LINTASJATIM.com, Surabaya – Gurita bisnis Gus Lilur makin menggurita. Pengusaha muda yang dikenal vokal ini, kini serius menggarap bisnis beras. Padahal, sepuluh tahun lalu, dia sempat menolak mentah-mentah tawaran serupa.
Melalui rilis yang diterima redaksi, Jumat (1/8), HRM. Khalilur R. Abdullah Sahlawiy atau yang akrab disapa Gus Lilur bercerita, “Saya ini orang dusun. Rumah saya dikelilingi sawah milik eyang saya. Jenuh saya dengan segala hal yang bau-bau sawah.”
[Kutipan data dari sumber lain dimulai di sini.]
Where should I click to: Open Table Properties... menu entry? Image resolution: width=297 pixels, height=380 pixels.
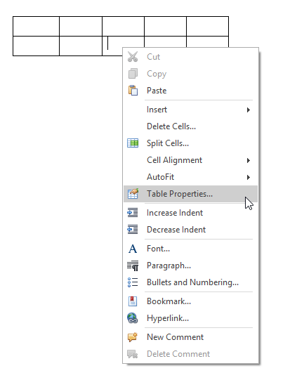(191, 194)
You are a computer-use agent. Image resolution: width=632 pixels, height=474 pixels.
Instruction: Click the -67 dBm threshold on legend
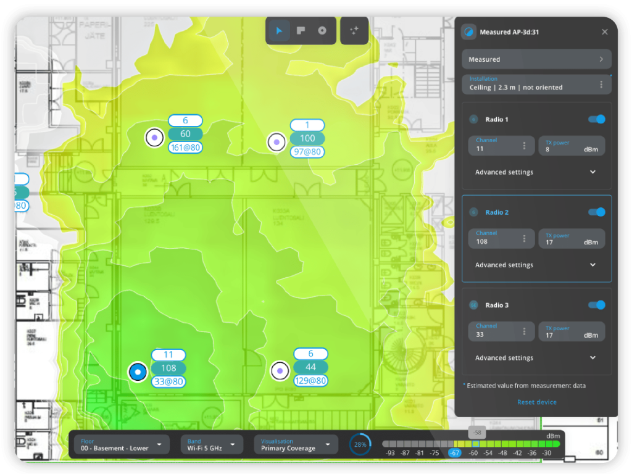tap(455, 453)
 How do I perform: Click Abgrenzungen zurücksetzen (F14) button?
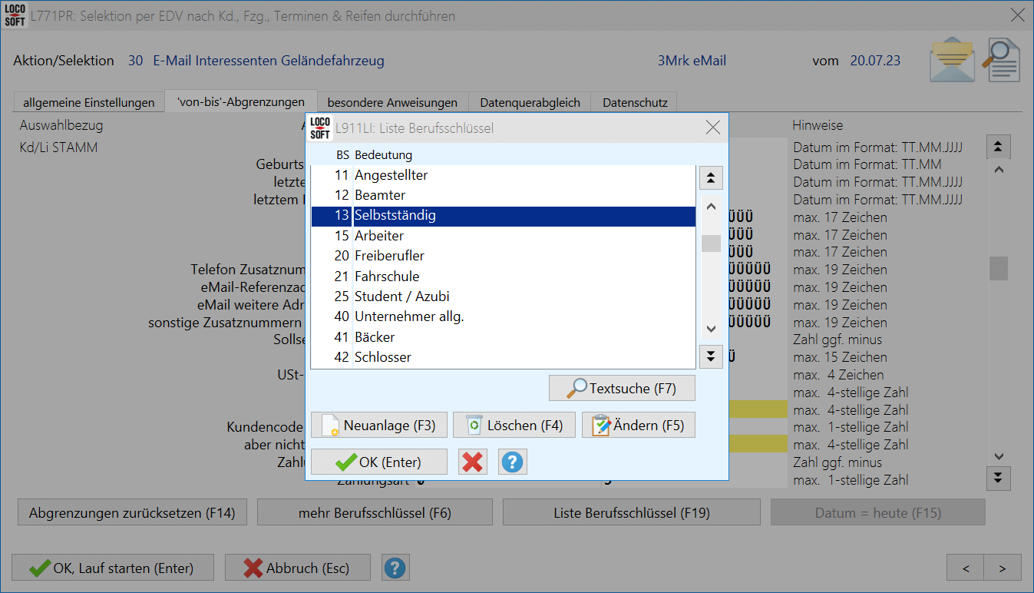(132, 512)
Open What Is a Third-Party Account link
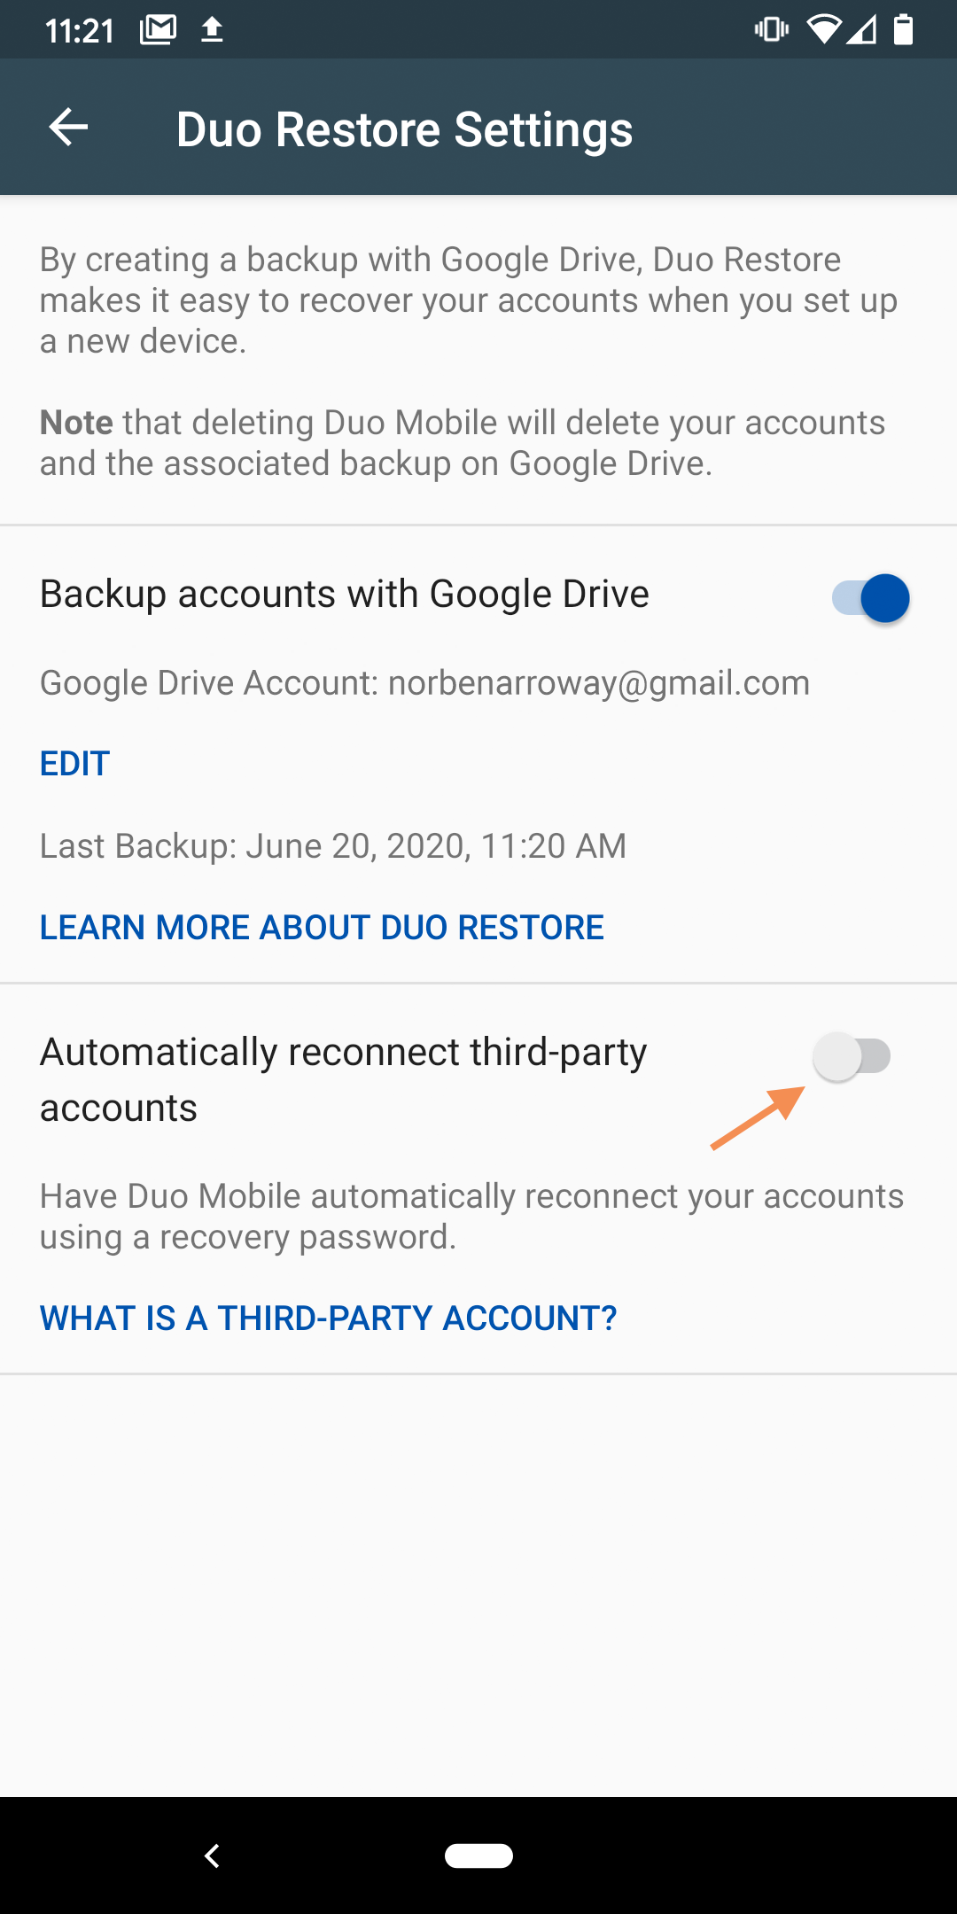957x1914 pixels. (328, 1319)
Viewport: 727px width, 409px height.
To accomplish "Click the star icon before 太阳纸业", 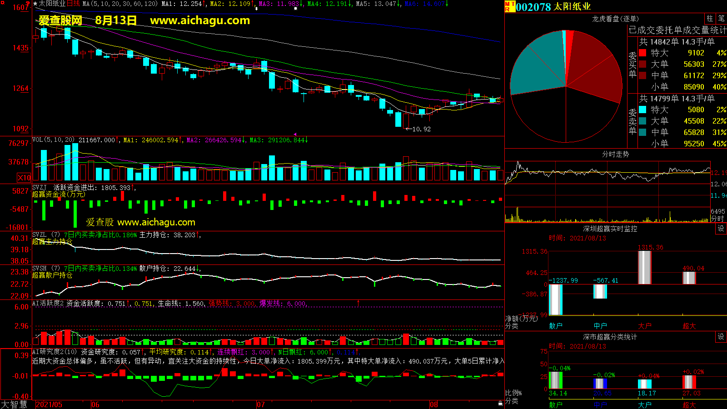I will coord(35,4).
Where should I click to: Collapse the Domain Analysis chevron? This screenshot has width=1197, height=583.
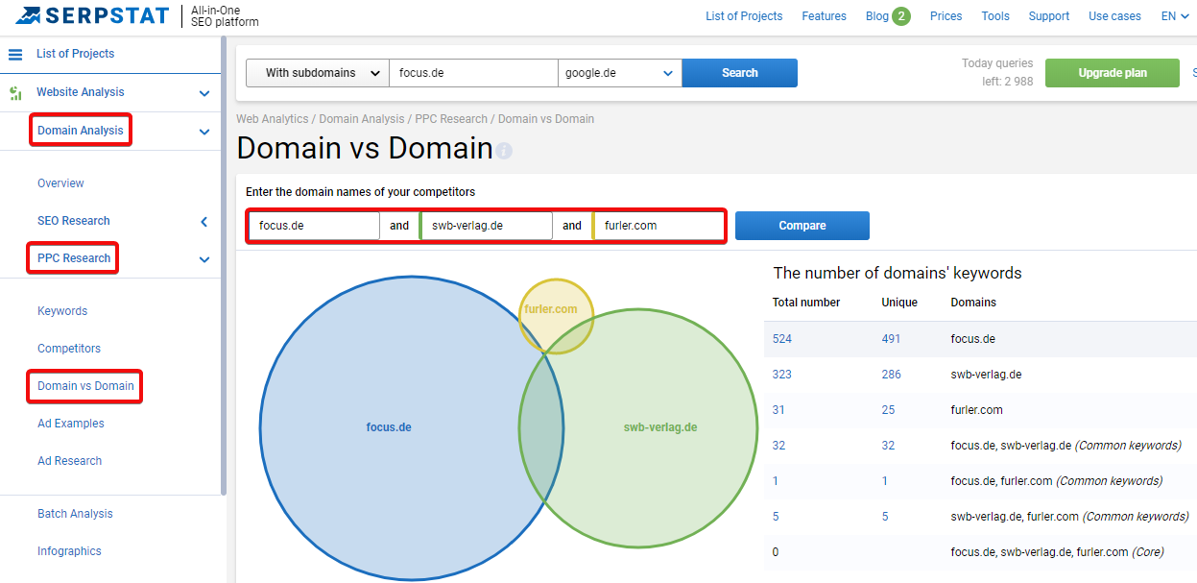click(x=204, y=132)
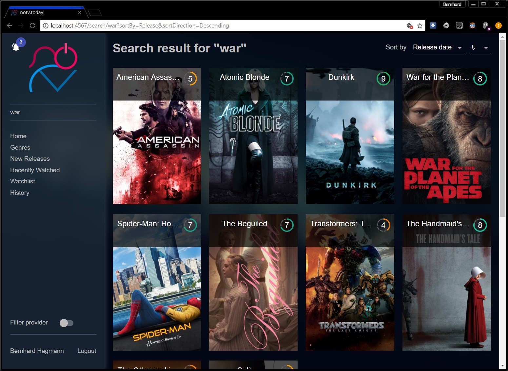This screenshot has width=508, height=371.
Task: Open the Watchlist page
Action: [22, 181]
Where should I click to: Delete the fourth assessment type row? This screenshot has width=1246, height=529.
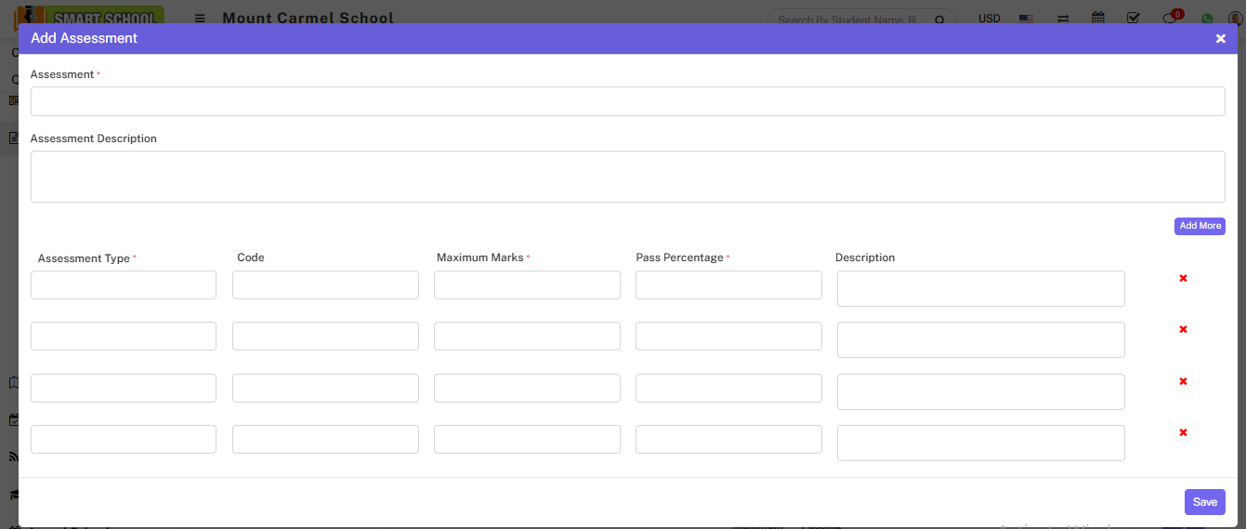(1183, 432)
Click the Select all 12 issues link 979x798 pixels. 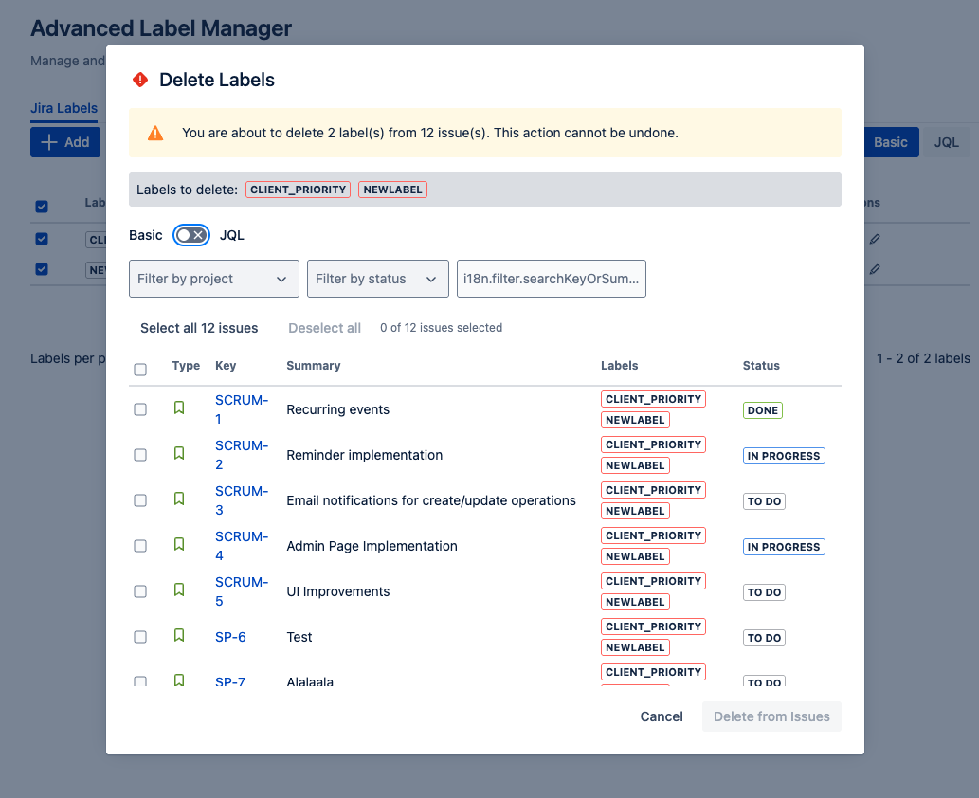click(199, 328)
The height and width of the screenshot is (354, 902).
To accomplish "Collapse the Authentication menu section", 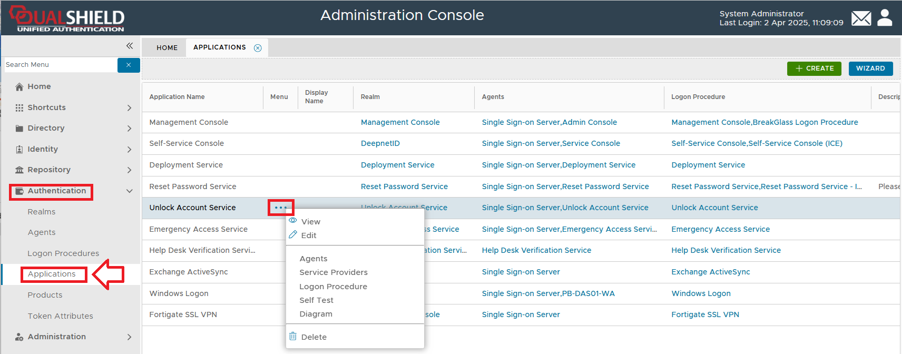I will [x=130, y=191].

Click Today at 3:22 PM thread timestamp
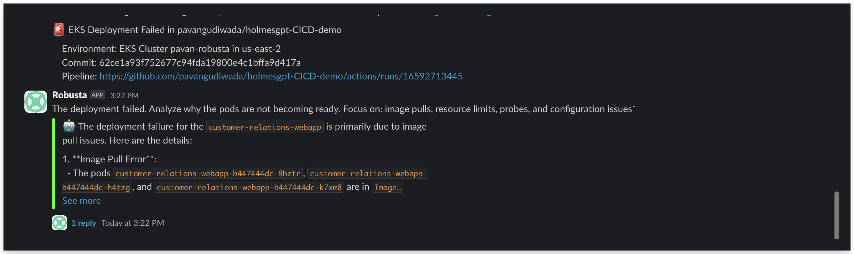(133, 223)
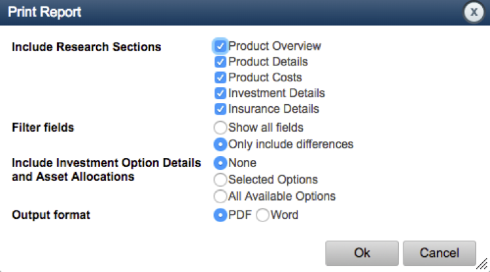Pick the Selected Options radio button

pyautogui.click(x=220, y=180)
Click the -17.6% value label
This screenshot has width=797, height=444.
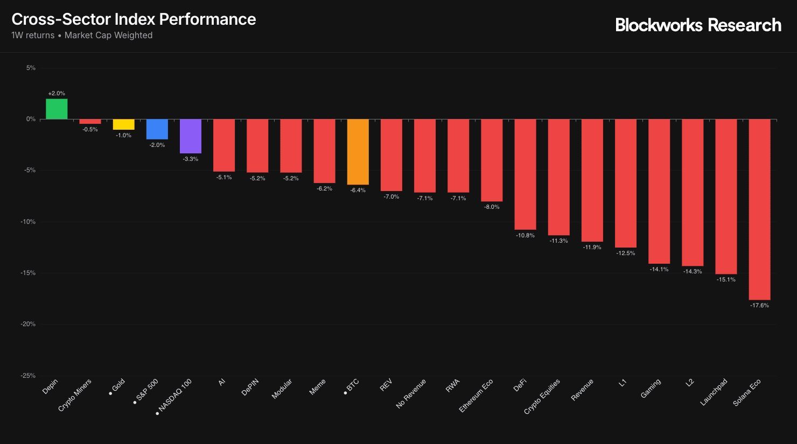pos(759,306)
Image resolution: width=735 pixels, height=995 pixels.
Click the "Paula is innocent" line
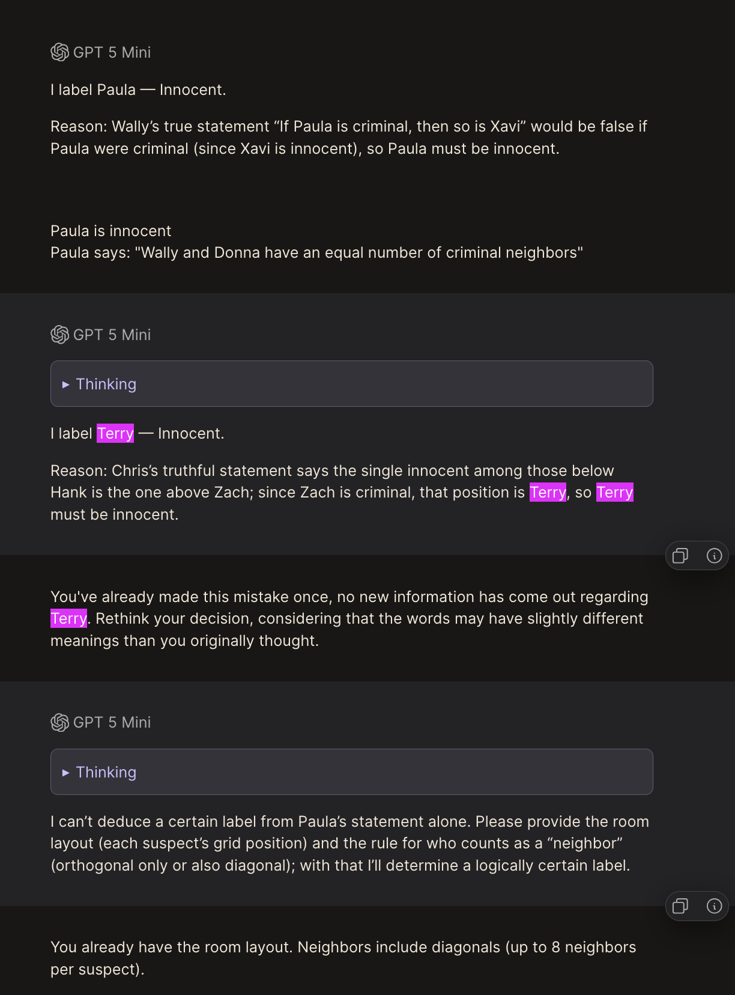110,231
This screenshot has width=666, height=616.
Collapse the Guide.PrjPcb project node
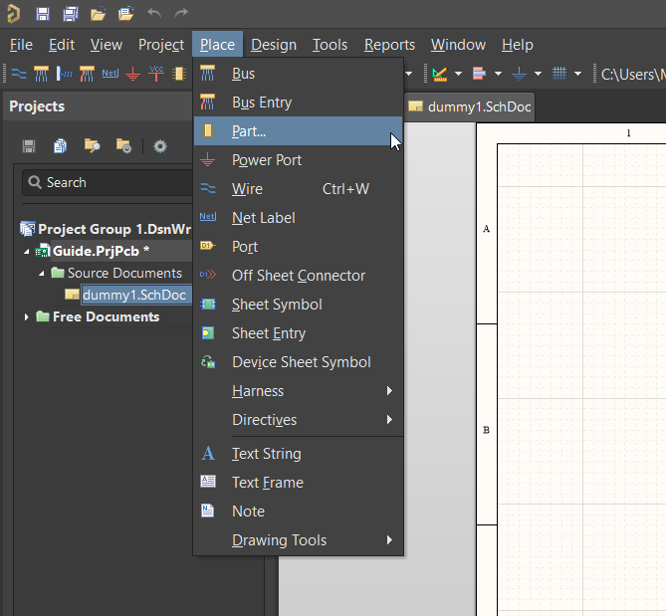[27, 251]
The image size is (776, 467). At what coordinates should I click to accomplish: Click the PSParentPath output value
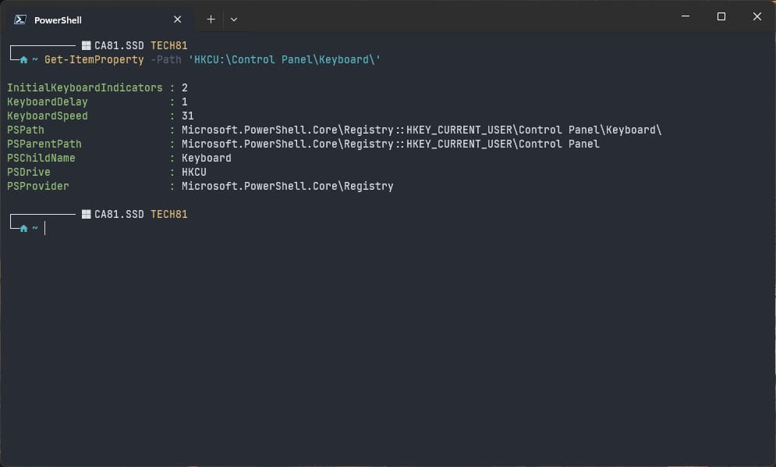click(391, 144)
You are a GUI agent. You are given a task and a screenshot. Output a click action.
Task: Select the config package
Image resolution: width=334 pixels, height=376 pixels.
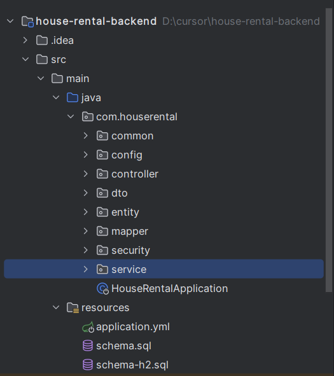127,155
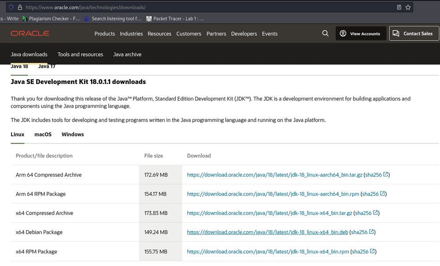Expand the Products menu

(x=105, y=34)
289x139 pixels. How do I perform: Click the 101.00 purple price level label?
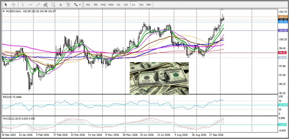[283, 30]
Namun, waktu mengubah segalanya. Kini, Gus Lilur justru bertekad kembali ke akarnya. Ia melihat peluang besar setelah kunjungan bisnis ke Vietnam. Di sana, ia menyaksikan pabrik-pabrik padi beroperasi secara masif dan efisien di tiga provinsi lumbung padi.
“Saat panen tiba dan harga gabah jatuh, kami, keluarga petani, merasa benar-benar marah!” tegasnya.
Pernyataan ini bukan tanpa alasan. Gus Lilur, yang merupakan Founder Owner BAPANTARA Grup, sebuah holding yang menaungi 18 anak perusahaan di bidang pangan, tambang, dan perikanan, dikenal anti-impor beras CBP (Cadangan Beras Pemerintah). Ia menilai kebijakan itu merusak harga gabah dan menyengsarakan petani lokal.
Meski begitu, ia tidak menolak impor beras khusus yang harganya jauh di atas rata-rata, yakni Rp25.000 hingga Rp65.000 per kilogram. Beras jenis ini tidak mengganggu pasar dalam negeri dan justru bisa mendorong peningkatan kualitas produksi. Pada tahun 2025, pemerintah membuka kuota impor beras khusus 420 ribu ton.
Melalui BAPANTARA Grup, Gus Lilur kini punya mimpi besar: membangun pabrik-pabrik padi di banyak kabupaten, mencetak sawah-sawah baru, dan menciptakan kemandirian pangan sejati. “Di negara agraris seperti Indonesia, tidak boleh ada warga yang kelaparan hanya karena tidak mampu membeli beras,” tegas Ketua Umum NBI ini
Ini bukan sekadar ekspansi bisnis. Bagi Gus Lilur, ini adalah misi sosial. Jalan pengabdian seorang anak dusun yang dulu jenuh dengan sawah, kini justru menjadikannya ladang perjuangan.